**PROVIDED DATA**
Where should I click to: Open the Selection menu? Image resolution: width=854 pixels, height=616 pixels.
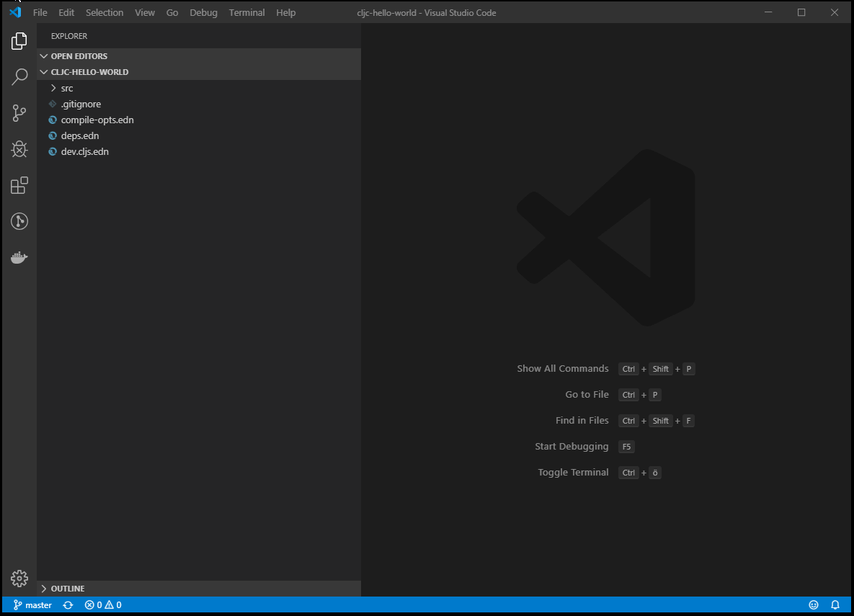click(x=104, y=12)
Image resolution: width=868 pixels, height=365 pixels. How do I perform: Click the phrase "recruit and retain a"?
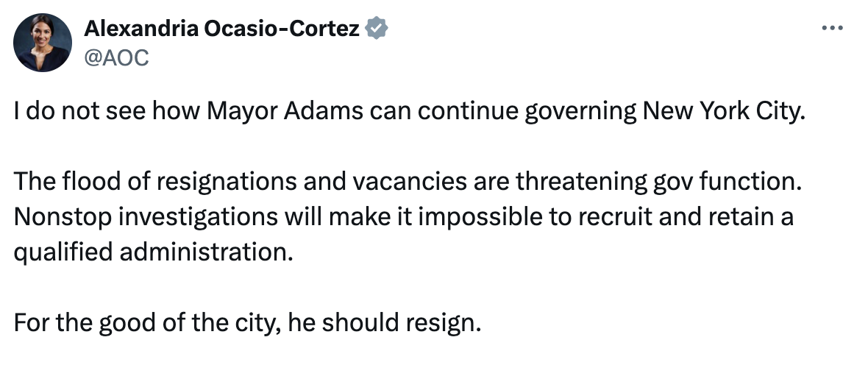tap(686, 216)
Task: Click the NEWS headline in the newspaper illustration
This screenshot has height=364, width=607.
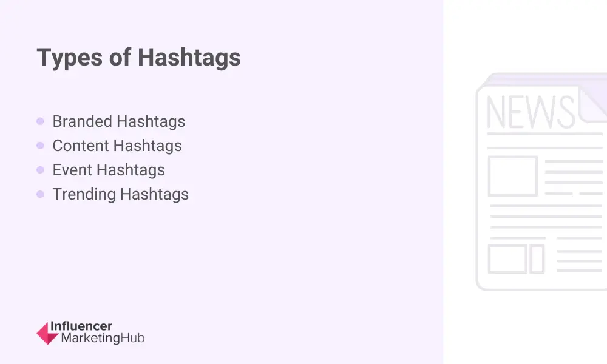Action: (x=531, y=112)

**TASK ITEM**
For this task, give the full listing again verbatim and keep out every picture.

**RESULT OF THIS EXERCISE**
Where should I click to: Open the Selection menu? Image resolution: width=854 pixels, height=616 pixels.
click(x=104, y=12)
Image resolution: width=868 pixels, height=365 pixels. How do I perform: Click the phrase "recruit and retain a"?
tap(686, 216)
Task: Click the NEWS headline in the newspaper illustration
This screenshot has height=364, width=607.
Action: (x=531, y=112)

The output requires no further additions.